### Directions
- 1) Print the part of the Salami post that begins at the words "Salami focused on" and stops after "and job profiles.".
- 2) Do these statements agree with the Salami post? Answer yes or no for each, quoting the deciding words. (a) In the demonstrator, job profiles were linked in by searching. (b) The demonstrator's course information comes from XCRI-CAP feeds from The Open University, Courtauld Institute and the University of Leicester. (c) The thesaurus has been fully cleaned up.

APS Updates

Archive for March 2013

A slice of Salami: integrating course and job profile searching

leave a comment »

The Salami Layer

We’ve been developing a prototype of the ‘Salami Layer’ idea first mooted a while back as a result of the University of Nottingham’s Salami project. This is all about linking data together to make useful services for people, and to provide more nodes in a growing network of interoperable data.

Salami focused on labour market information. We’ve been taking it forward in the MUSAPI (MUSKET-SALAMI Pilots) project with a view to producing a hybrid service (or services) that use both the MUSKET text description comparison technology and the SALAMI layer material to link together courses and job profiles.

Salami HTML Demo

Thanks to the skill of our newest member of staff at APS (Jennifer Denton), we now have a demonstrator here: http://81.187.183.45/Salami/salami. It uses recently published XCRI-CAP feeds from The Open University, Courtauld Institute and the University of Leicester as the source of its courses information (noting that these are not necessarily comprehensive feeds). Job Profile information has come from Graduate Prospects, from the National Careers Service and Target Jobs.

The purpose of the demonstrator is to show how we can link together subject concepts that are used to find courses with occupation concepts used to find job profiles. It relies on classifying courses with appropriate terms, in this case JACS3, for the discovery of relevant courses, mapping subject concepts to occupation concepts and then linking in the job profiles. This last task was done by attaching them to the occupation terms (in this case CRCI – Connexions Resource Centre Index – terms), rather than by searching – that will come later. All of these bits were wrapped up in a thesaurus. We then made it all go via a MySQL database, some Java code and a web page. There are some sharp edges still as we haven’t finished cleaning up the thesaurus, but I think it shows the principles.

We haven’t used random keywords, but well known classification systems instead, so that we can develop a discovery service that produces relevant and ranked results (eventually), not just a Go0gle-style million hits listing.

The way the demonstrator works is as follows:

  • Select a term from the drop-down list at the top. This list consists of our thesaurus terms of a mixture of academic subjects for searching for courses and occupation terms for searching job profiles. You can start typing, and it will go to that place on the list. For example try “History of Art”.
  • Then click Select. This will bring up a list of Related Terms (broader, narrower and related terms with respect to your selection), Subject/Occupation Terms (if you’ve picked a subject, it will show related Occupation Terms; if you picked an occupation, it will show related Subject Terms); and Links to Further Information.

### Recorded data
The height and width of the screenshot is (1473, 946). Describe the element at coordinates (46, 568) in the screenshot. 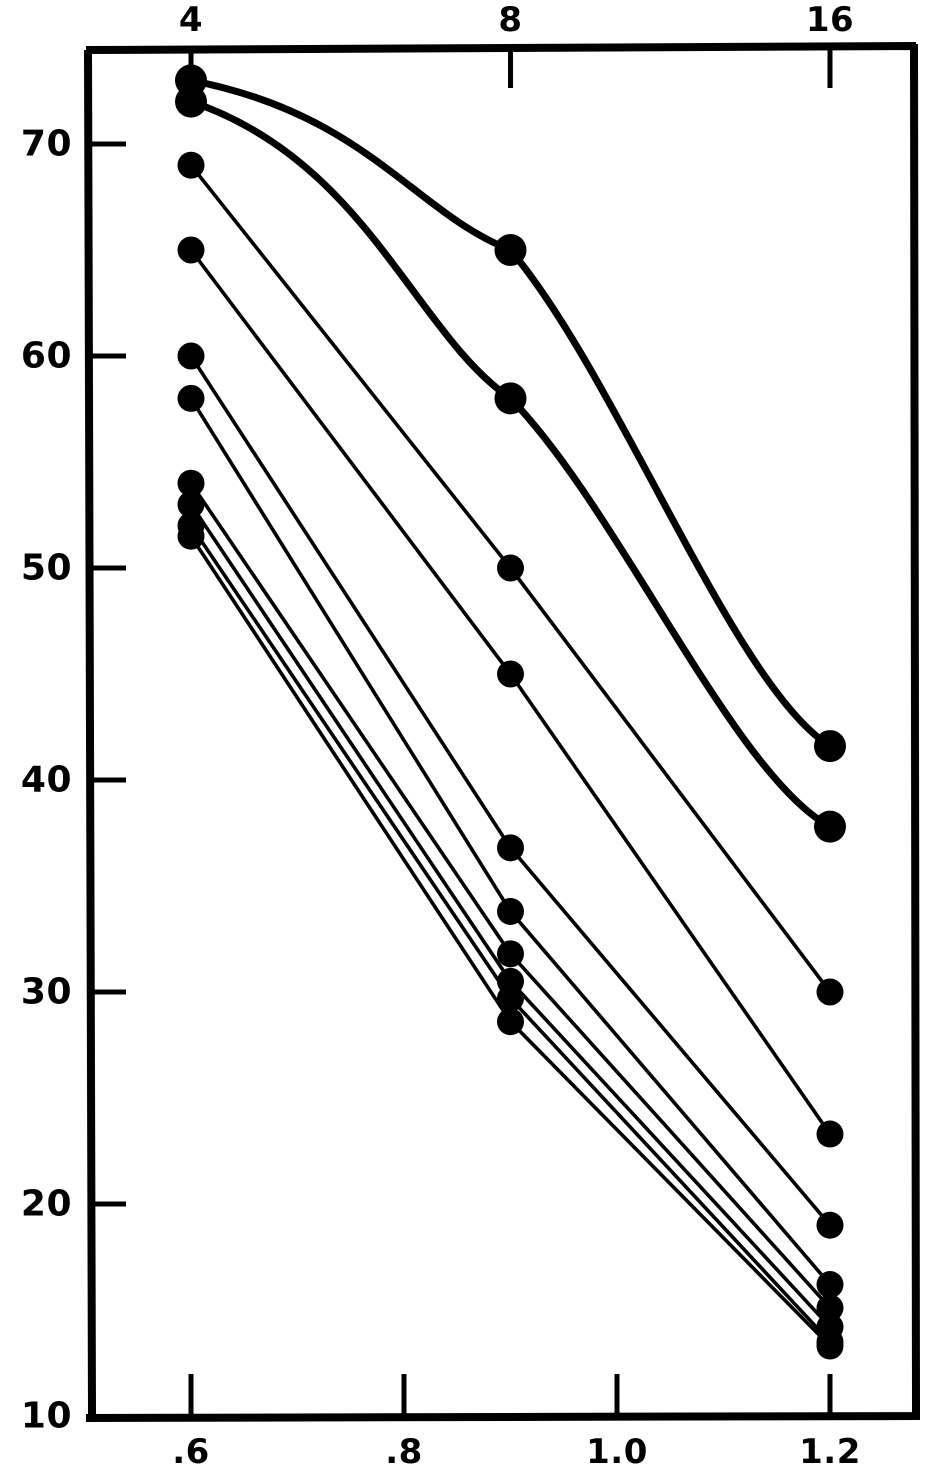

### Results of the exercise
- 1)
Salami focused on labour market information. We’ve been taking it forward in the MUSAPI (MUSKET-SALAMI Pilots) project with a view to producing a hybrid service (or services) that use both the MUSKET text description comparison technology and the SALAMI layer material to link together courses and job profiles.

- 2)
(a) No: "This last task was done by attaching them to the occupation terms (in this case CRCI – Connexions Resource Centre Index – terms), rather than by searching"
(b) Yes: "It uses recently published XCRI-CAP feeds from The Open University, Courtauld Institute and the University of Leicester as the source of its courses information"
(c) No: "we haven’t finished cleaning up the thesaurus"